Organisation (see split in darts)
- BDO: 2005–2016

WDF major events – best performances
- World Championship: Last 32: 2009
- World Masters: Last 128: 2014
- World Trophy: Last 32: 2015

Other tournament wins
| Australian Ch'ship | 2013, 2014 |
| Australian Masters | 2008 |
| Victorian Easter Open | 2009 |
| DFA Geelong Open | 2011 |
| New South Wales Open | 2014 |

Medal record
Men's Darts
Representing Australia
WDF Asia-Pacific Cup
| Gold medal – first place | 2008 Palmerston | Team event |
| Gold medal – first place | 2014 Hong Kong | Men's pairs |
| Bronze medal – third place | 2014 Hong Kong | Team event |

= Eddy Sims =

Australian darts player (born 1971)

Eddy Sims (born 2 December 1971) is an Australian former professional darts player.

== Career ==
Sims began playing in WDF ranked events in 2006, mainly playing in events based in his homeland. He reached the quarter-finals of the Pacific Masters in 2006 and 2007 and followed it up by reaching the final of the 2007 Australian Masters where he lost to Simon Whitlock.
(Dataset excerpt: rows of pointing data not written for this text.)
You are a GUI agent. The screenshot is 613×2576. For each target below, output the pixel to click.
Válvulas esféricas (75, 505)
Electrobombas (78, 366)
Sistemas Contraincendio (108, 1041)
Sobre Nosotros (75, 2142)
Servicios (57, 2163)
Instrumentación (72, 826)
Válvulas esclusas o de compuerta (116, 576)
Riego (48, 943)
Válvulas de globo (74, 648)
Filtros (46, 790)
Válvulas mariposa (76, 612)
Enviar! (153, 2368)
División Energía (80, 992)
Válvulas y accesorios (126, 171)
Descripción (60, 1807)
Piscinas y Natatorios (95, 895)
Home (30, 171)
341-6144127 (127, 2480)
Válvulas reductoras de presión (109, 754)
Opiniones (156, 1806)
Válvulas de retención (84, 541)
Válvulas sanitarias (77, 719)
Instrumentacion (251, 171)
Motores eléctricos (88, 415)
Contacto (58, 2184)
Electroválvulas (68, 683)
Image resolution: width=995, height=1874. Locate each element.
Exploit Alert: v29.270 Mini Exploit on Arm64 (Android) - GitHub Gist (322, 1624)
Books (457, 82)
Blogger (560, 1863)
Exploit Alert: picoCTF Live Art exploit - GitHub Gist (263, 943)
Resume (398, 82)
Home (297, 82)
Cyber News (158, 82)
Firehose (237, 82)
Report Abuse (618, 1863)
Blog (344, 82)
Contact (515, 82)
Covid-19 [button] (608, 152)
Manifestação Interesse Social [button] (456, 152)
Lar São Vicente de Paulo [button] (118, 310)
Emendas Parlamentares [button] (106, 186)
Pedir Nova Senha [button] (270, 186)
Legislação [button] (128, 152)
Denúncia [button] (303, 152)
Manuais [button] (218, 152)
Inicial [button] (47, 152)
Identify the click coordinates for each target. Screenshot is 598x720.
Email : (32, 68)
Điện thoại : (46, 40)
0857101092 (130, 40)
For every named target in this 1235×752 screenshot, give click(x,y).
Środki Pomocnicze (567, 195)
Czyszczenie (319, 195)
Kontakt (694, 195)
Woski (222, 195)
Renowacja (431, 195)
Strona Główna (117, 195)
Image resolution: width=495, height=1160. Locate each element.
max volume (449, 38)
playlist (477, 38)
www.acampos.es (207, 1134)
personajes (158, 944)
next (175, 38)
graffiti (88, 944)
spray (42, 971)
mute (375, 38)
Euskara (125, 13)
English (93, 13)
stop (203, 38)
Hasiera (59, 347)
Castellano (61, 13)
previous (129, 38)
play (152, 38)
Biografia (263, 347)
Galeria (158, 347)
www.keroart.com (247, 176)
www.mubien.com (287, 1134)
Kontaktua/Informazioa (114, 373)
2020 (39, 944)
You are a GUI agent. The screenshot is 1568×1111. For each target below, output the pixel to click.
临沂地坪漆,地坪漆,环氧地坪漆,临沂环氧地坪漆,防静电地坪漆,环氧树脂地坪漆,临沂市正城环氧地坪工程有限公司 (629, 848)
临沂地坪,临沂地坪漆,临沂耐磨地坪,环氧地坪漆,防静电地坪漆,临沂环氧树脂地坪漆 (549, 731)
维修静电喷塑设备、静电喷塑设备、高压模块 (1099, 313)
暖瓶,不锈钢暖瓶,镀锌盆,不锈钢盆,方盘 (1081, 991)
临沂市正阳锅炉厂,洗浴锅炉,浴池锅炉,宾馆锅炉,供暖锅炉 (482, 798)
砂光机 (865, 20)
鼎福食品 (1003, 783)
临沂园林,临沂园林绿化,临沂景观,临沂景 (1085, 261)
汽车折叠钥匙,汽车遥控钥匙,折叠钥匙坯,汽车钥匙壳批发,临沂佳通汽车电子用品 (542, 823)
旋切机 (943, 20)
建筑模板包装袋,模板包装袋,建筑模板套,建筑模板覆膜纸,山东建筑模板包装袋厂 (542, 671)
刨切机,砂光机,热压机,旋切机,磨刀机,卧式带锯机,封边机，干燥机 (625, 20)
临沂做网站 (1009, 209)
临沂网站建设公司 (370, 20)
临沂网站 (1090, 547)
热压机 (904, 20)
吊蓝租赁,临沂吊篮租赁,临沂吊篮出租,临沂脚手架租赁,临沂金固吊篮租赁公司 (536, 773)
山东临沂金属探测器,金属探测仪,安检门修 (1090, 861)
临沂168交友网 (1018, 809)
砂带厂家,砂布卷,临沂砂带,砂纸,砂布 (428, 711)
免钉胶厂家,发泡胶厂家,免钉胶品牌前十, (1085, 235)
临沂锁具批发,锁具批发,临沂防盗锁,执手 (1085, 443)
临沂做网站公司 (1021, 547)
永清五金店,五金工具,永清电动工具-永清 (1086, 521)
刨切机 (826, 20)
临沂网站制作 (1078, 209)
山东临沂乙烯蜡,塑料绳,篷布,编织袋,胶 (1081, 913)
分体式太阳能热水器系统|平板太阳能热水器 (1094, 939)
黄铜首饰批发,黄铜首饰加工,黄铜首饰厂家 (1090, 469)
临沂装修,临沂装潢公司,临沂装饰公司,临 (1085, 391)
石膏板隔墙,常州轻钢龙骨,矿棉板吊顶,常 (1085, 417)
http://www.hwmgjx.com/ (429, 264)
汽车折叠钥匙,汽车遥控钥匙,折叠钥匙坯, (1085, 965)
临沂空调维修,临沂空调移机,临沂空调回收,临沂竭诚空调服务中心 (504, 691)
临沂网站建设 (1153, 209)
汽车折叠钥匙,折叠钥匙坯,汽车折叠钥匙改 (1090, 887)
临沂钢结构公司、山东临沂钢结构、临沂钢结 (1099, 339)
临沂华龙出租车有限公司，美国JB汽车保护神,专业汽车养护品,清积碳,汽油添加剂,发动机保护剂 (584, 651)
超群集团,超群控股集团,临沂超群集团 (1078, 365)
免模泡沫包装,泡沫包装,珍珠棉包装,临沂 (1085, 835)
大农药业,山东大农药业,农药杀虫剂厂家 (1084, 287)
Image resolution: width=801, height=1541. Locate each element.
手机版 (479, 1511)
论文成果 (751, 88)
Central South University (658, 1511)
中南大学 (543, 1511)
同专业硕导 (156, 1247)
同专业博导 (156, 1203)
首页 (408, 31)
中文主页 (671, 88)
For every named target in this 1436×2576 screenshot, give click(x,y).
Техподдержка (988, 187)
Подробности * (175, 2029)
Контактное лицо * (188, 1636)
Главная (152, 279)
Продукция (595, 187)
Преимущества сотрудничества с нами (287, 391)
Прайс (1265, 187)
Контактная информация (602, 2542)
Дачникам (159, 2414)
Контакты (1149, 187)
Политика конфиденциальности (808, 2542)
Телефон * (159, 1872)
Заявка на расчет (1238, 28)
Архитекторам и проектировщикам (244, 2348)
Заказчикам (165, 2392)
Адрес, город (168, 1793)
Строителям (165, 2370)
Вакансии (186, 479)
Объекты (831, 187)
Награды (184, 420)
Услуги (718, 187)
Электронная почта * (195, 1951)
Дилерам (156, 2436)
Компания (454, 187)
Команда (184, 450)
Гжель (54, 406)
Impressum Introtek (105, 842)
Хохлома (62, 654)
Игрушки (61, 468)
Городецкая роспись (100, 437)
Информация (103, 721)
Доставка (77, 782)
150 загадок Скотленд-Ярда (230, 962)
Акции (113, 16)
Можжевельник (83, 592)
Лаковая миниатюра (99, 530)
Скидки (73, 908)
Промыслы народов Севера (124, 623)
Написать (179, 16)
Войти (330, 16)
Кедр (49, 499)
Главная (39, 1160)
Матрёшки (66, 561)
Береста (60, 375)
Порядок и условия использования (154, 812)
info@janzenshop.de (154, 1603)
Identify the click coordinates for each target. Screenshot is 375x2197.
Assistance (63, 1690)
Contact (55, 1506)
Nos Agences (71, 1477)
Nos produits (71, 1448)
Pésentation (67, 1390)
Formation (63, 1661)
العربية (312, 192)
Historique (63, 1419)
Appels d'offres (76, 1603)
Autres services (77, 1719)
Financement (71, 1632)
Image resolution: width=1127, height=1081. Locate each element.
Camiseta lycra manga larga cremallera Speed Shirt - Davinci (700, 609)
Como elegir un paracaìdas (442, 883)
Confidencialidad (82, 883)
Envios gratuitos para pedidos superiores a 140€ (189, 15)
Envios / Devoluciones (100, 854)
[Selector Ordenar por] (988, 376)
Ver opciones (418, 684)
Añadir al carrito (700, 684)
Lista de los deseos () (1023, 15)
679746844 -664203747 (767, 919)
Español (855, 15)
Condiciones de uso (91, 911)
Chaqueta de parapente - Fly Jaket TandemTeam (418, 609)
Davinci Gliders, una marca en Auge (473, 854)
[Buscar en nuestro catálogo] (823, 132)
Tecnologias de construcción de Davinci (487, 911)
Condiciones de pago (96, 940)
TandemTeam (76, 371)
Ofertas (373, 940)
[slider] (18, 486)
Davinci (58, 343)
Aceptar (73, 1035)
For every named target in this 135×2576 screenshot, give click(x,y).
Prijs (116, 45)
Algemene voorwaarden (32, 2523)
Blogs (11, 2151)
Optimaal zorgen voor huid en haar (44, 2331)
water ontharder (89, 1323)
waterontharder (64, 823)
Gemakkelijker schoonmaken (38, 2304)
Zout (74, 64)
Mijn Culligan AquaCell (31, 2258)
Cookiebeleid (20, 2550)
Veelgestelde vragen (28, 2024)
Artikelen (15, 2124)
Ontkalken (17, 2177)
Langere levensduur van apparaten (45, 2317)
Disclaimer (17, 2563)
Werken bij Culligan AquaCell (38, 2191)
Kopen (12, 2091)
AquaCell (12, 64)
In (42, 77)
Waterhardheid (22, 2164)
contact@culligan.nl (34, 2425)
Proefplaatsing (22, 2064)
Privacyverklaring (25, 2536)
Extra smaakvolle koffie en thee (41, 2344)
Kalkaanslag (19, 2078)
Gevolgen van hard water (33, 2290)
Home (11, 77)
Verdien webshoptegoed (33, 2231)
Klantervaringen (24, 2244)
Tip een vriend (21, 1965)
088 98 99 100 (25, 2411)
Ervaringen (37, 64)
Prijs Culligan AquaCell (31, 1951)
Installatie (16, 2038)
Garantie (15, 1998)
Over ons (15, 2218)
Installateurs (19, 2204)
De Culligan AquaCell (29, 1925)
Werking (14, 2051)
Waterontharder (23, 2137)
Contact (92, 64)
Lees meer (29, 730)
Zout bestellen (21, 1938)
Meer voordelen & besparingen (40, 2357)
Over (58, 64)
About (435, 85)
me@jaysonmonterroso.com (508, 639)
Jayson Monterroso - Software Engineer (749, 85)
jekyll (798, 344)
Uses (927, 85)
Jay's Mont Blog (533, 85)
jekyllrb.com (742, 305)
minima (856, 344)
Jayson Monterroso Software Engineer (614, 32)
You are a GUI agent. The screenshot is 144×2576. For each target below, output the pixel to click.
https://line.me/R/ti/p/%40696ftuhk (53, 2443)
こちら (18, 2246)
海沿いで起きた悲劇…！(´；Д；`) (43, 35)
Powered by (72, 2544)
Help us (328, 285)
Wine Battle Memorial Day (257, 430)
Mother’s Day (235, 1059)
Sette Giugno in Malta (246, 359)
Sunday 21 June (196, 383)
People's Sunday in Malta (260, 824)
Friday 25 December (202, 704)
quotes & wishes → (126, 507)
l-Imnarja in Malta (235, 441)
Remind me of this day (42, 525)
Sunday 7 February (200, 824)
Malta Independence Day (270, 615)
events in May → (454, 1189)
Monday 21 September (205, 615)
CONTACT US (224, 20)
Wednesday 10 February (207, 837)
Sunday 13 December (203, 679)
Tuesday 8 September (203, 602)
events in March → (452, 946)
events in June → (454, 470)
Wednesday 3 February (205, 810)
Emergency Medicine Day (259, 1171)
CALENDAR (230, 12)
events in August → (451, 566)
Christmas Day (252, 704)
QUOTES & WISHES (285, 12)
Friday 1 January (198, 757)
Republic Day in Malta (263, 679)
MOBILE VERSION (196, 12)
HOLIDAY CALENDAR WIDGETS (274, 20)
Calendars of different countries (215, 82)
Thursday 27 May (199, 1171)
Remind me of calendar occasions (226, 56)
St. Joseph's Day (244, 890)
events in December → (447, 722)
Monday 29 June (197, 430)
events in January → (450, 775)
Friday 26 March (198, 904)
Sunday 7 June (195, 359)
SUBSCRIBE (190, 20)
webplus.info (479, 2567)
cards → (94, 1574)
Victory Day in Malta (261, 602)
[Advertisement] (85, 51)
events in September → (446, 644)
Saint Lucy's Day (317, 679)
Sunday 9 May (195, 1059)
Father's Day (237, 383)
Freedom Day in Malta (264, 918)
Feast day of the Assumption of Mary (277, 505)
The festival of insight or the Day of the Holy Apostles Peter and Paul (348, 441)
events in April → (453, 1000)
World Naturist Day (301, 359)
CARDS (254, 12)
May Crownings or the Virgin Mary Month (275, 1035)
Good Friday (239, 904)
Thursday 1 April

Sims made three ranked semi final appearances in 2008, in the Pacific Masters, Malaysian Open and the New Zealand Masters. He had earlier reached the semi-finals of the Central Coast Australian Classic, an unranked event. Sims then won the 2008 Australian Masters, defeating Adam Bainbridge 8–1 in the final.

His good performances in 2008 earned Sims automatic qualification for the 2009 BDO World Darts Championship, entering as the number 16 seed. He was drawn with Welshman Robert Hughes in the first round and lost 3–2.

Sims his second staged of the 2015 BDO World Darts Championship, he was losing with Belgium's Cedric Waegemans in the preliminary round by 3–1.

== World Championship performances results ==

=== BDO ===

- 2009: Last 32: (lost to Robert Hughes 2–3) (sets)
- 2015: Last 40: (lost to Cedric Waegemans 1–3)

== Personal life ==

Sims is not a full-time professional and works as a Telecommunication Technical Officer.